··· Information provided ···

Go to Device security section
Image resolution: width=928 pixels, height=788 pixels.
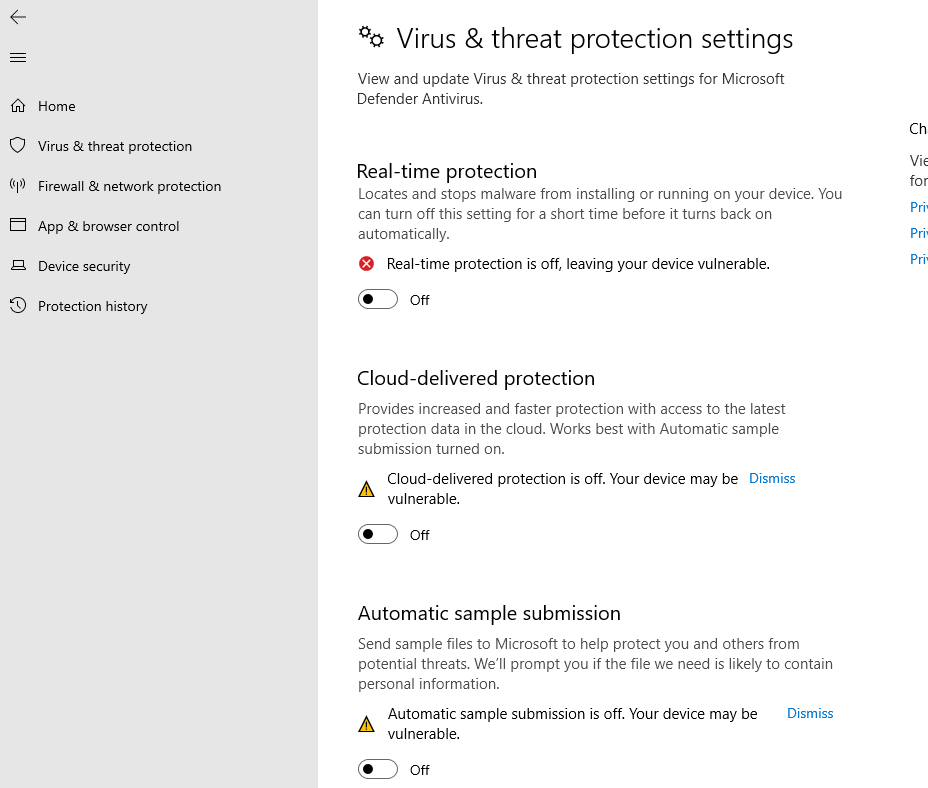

···
··· Information provided ···

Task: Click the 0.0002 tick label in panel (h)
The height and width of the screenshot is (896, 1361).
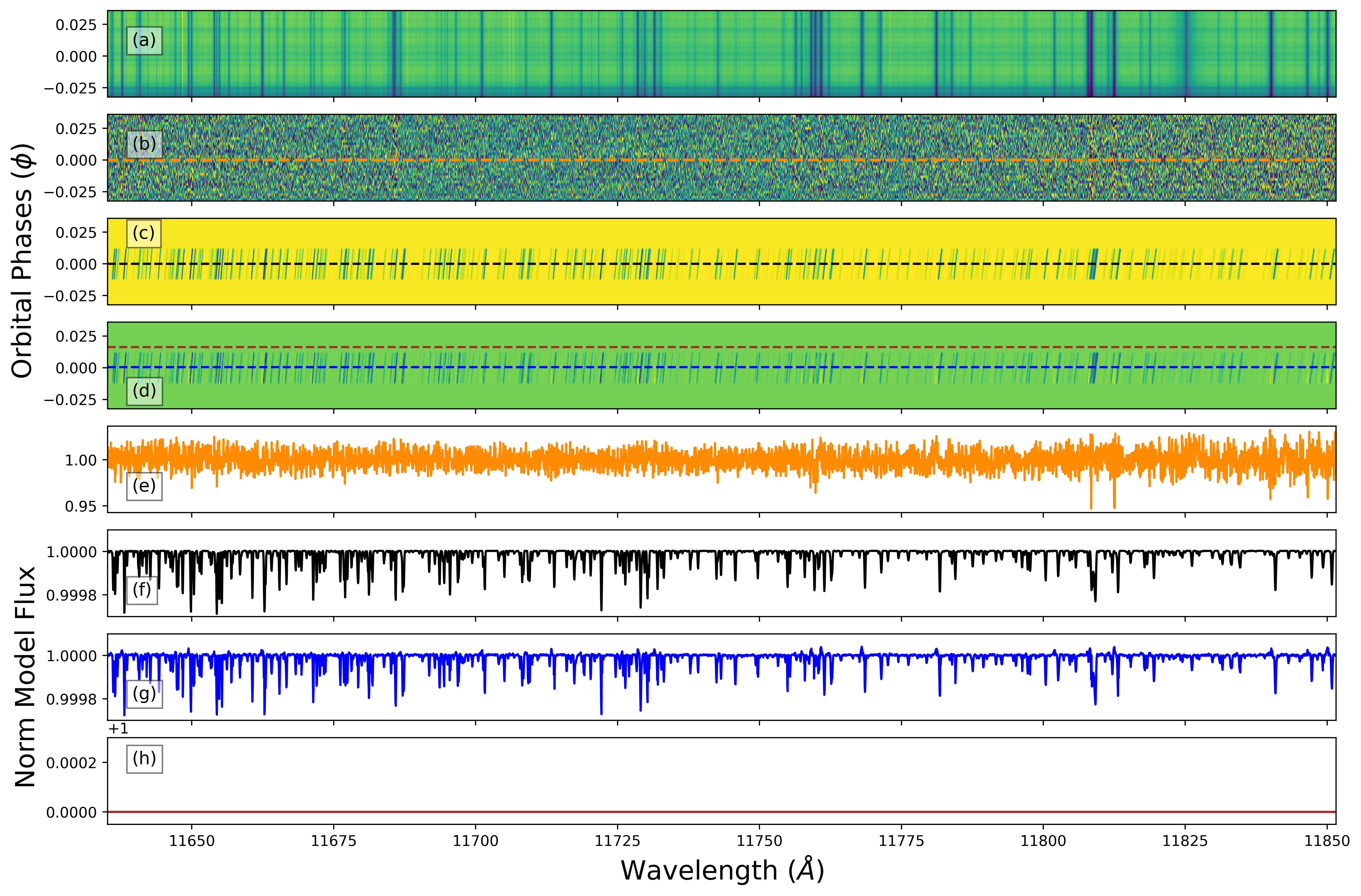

···
··· Information provided ···

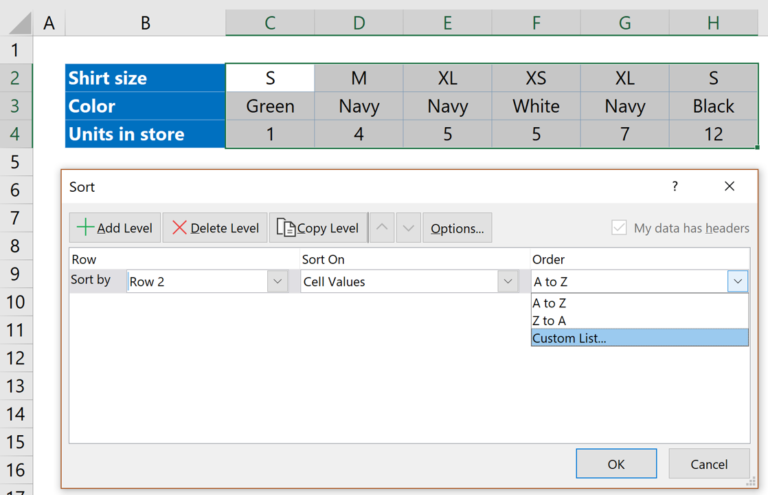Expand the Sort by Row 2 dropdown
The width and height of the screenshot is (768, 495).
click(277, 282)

···

Reproduce the lines starting at the one that contains "Go to Device security section" and ending at the one that contains "Image resolution: width=928", including both.

Go to Device security section
Image resolution: width=928 pixels, height=788 pixels.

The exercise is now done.